◆ **TASK INSTRUCTIONS**: Since the records include pictures, leave those out while you reproduce exactly and only the lines from the one containing "You are a GUI" through the one containing "Viewport: 692px width, 519px height.", inclusive.

======== SOURCE DATA ========

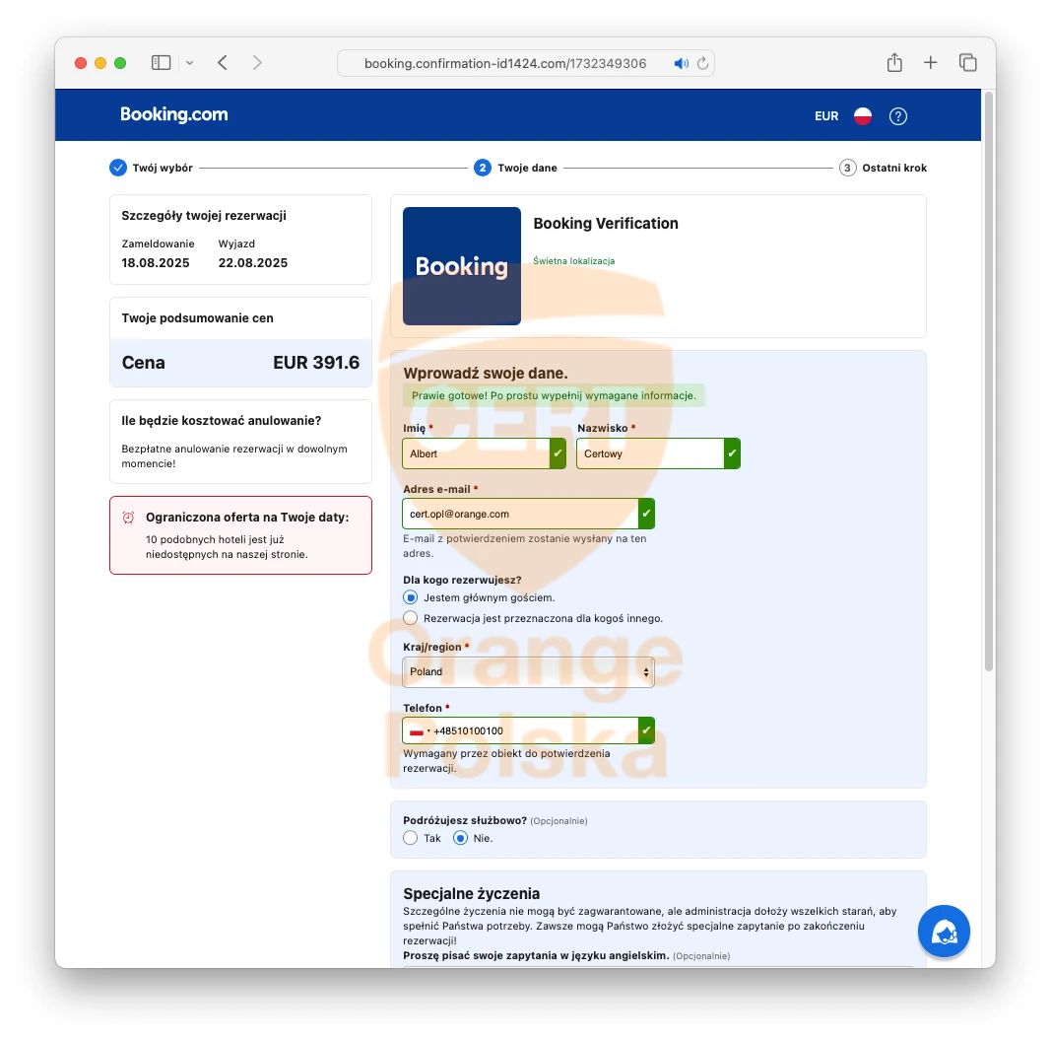
Task: Select 'Tak' for business travel
Action: click(409, 837)
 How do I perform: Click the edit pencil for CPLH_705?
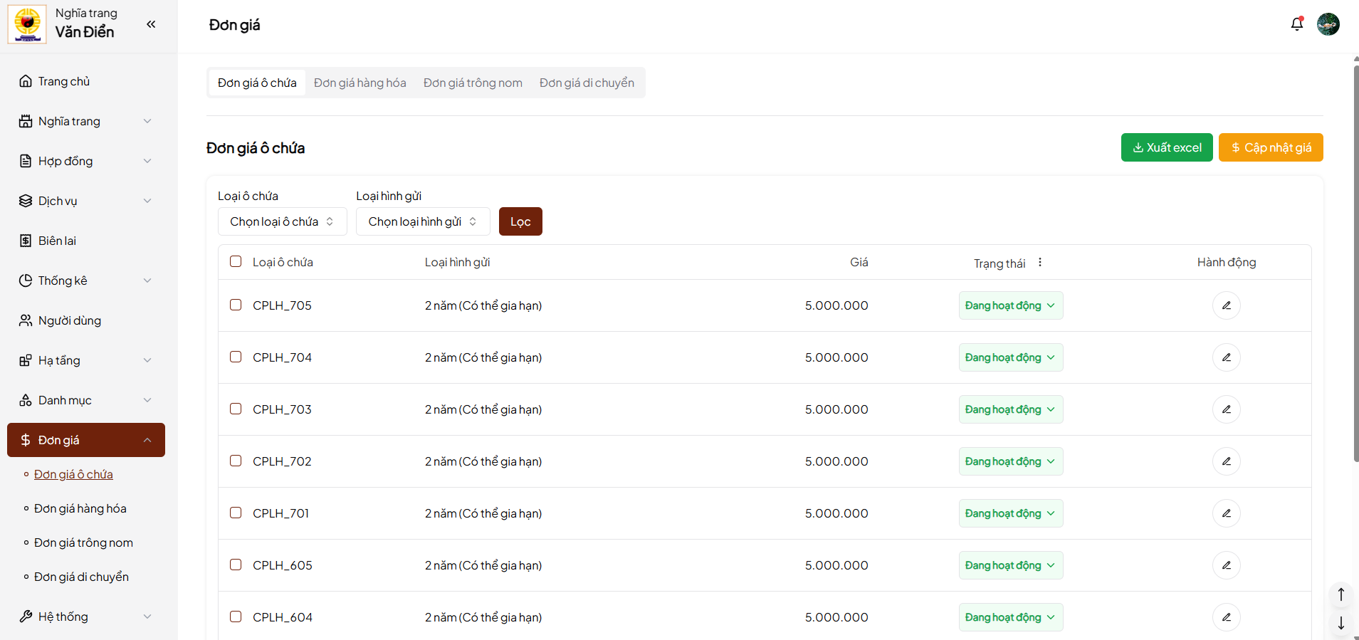tap(1226, 305)
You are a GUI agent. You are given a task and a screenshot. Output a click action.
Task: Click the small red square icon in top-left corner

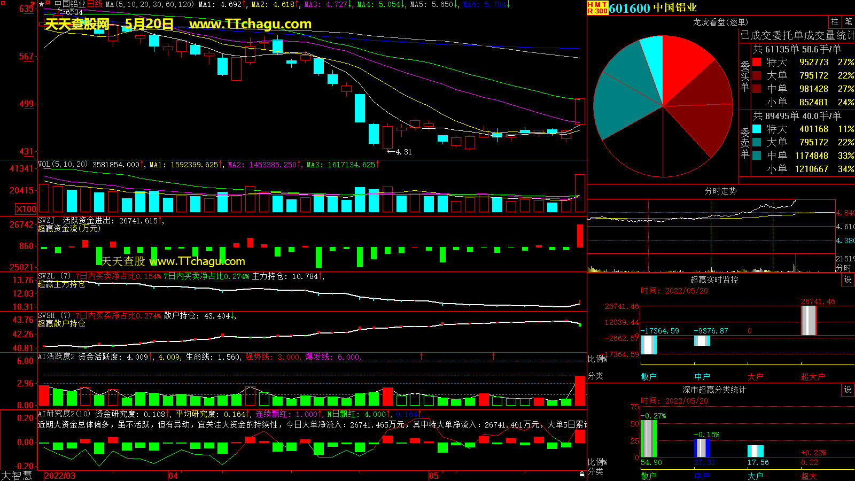coord(3,4)
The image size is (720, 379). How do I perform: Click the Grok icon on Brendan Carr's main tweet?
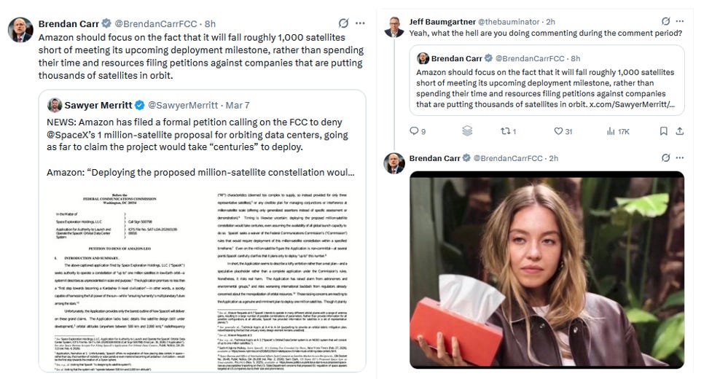click(343, 23)
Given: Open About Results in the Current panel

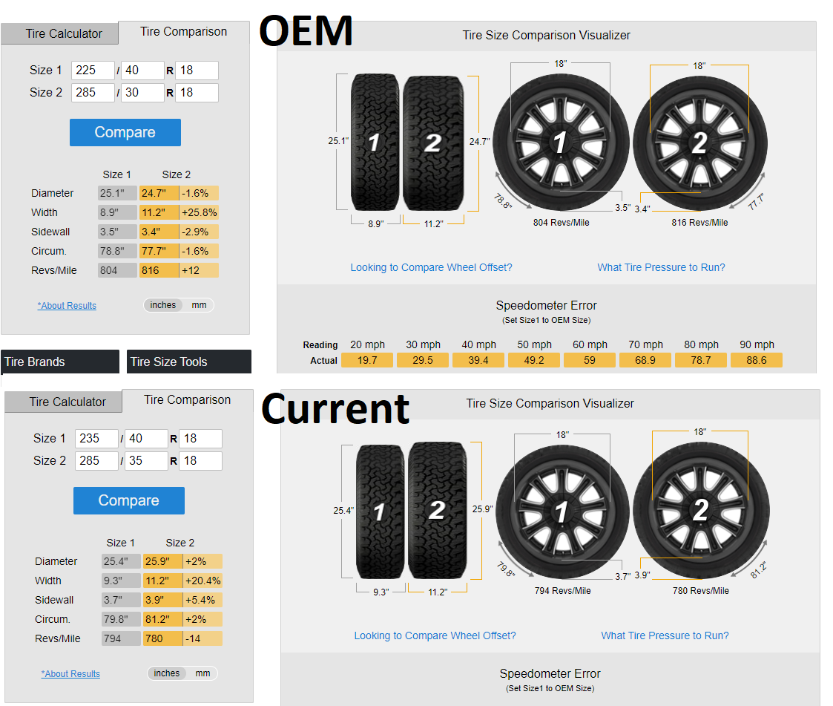Looking at the screenshot, I should [70, 673].
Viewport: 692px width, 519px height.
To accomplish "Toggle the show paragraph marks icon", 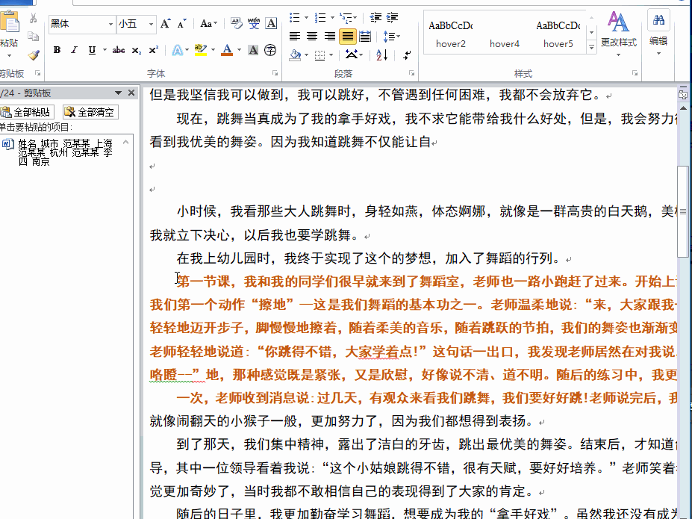I will tap(407, 55).
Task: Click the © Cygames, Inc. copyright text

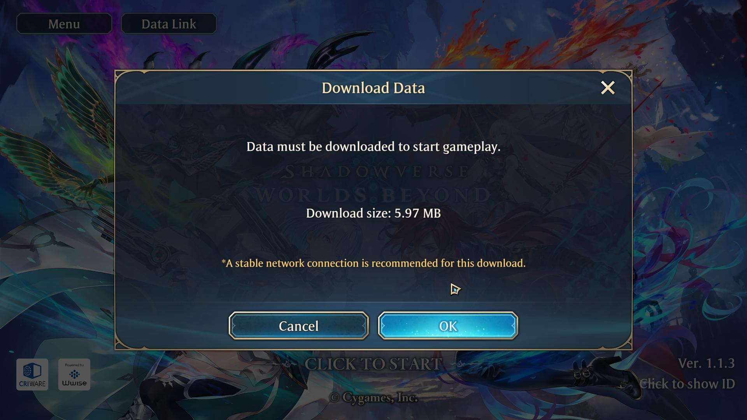Action: (x=373, y=397)
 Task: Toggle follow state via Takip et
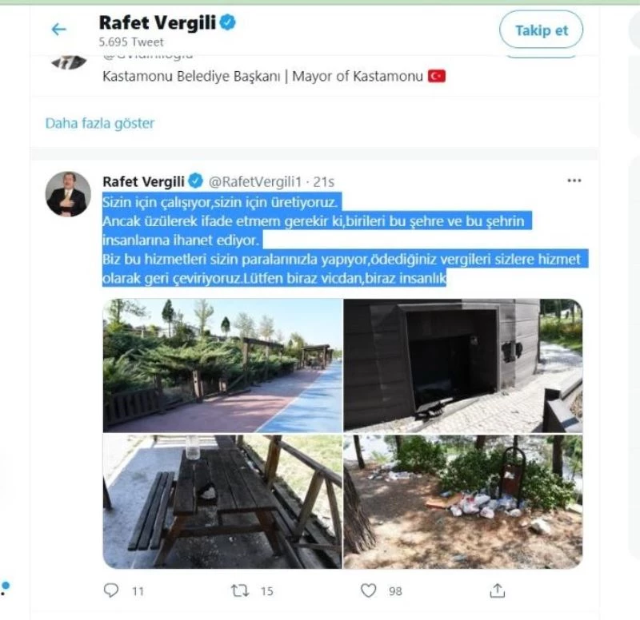pyautogui.click(x=541, y=30)
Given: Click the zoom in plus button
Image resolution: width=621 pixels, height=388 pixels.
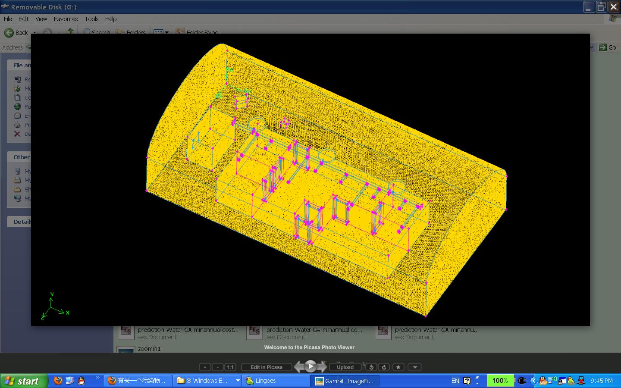Looking at the screenshot, I should tap(205, 367).
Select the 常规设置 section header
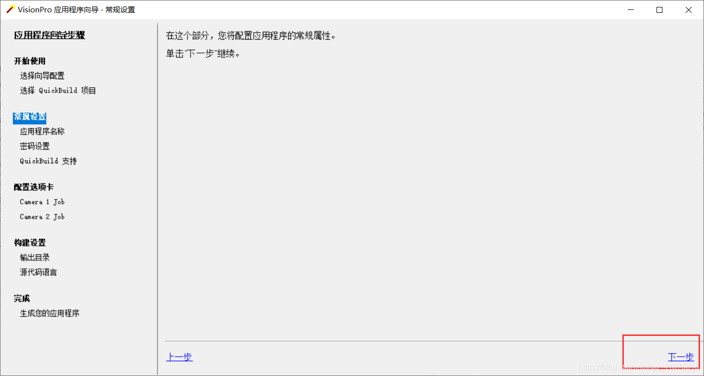This screenshot has width=704, height=376. tap(30, 117)
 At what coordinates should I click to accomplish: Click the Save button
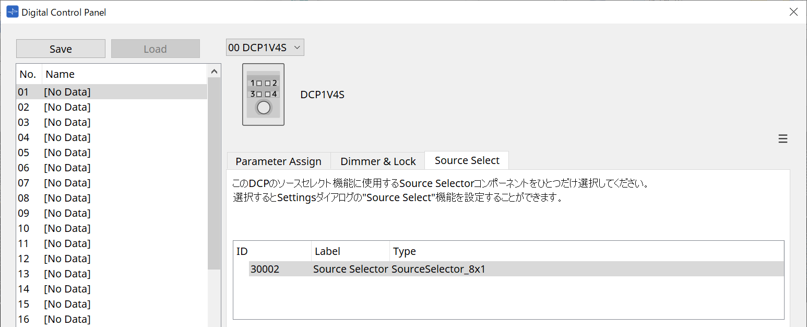(61, 49)
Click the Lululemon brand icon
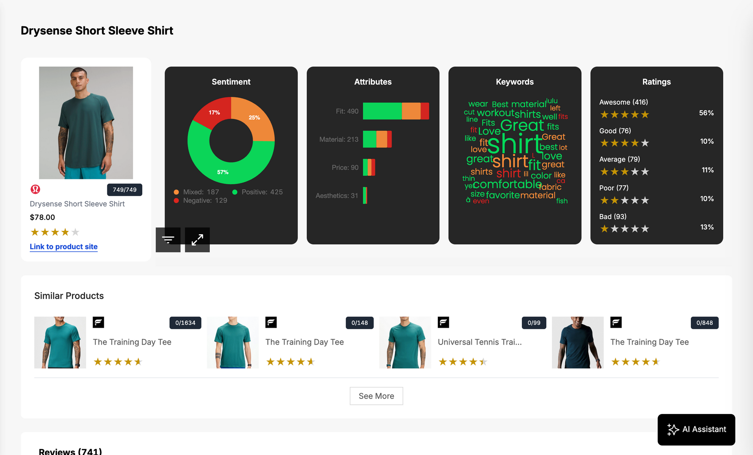 (35, 189)
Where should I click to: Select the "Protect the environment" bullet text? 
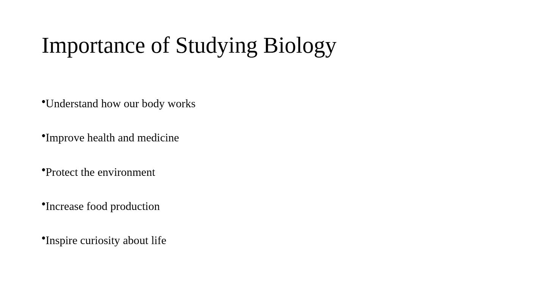[x=100, y=172]
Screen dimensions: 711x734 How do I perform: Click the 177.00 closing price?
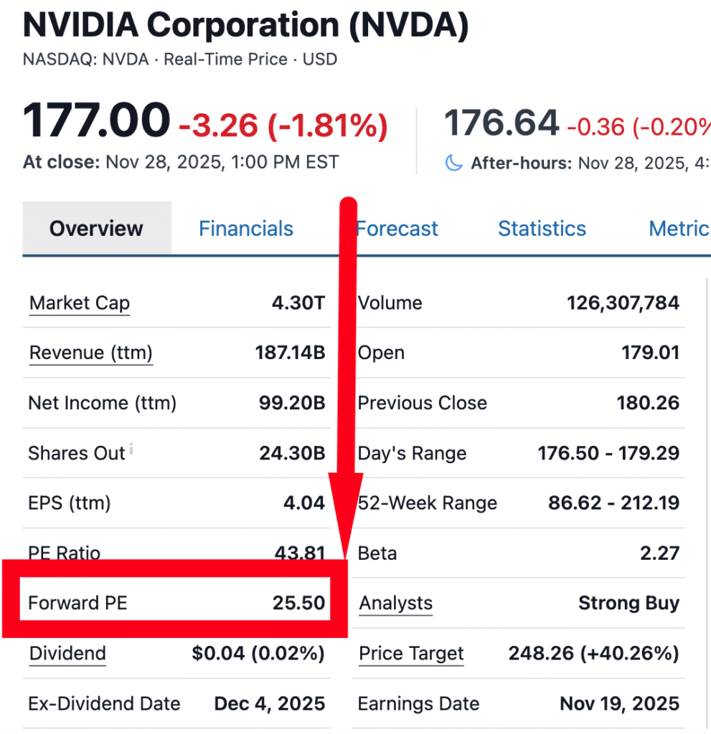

========

◆ **ANSWER FOR THE TASK**:
You are a GUI agent. You are given a task and a screenshot. Output a click action.
Task: Click the small red square icon in top-left corner

coord(3,4)
The image size is (720, 379). How do I perform: Click the Grok icon on Brendan Carr's main tweet?
click(343, 23)
Given: Open About Results in the Current panel

Looking at the screenshot, I should [70, 673].
Viewport: 692px width, 519px height.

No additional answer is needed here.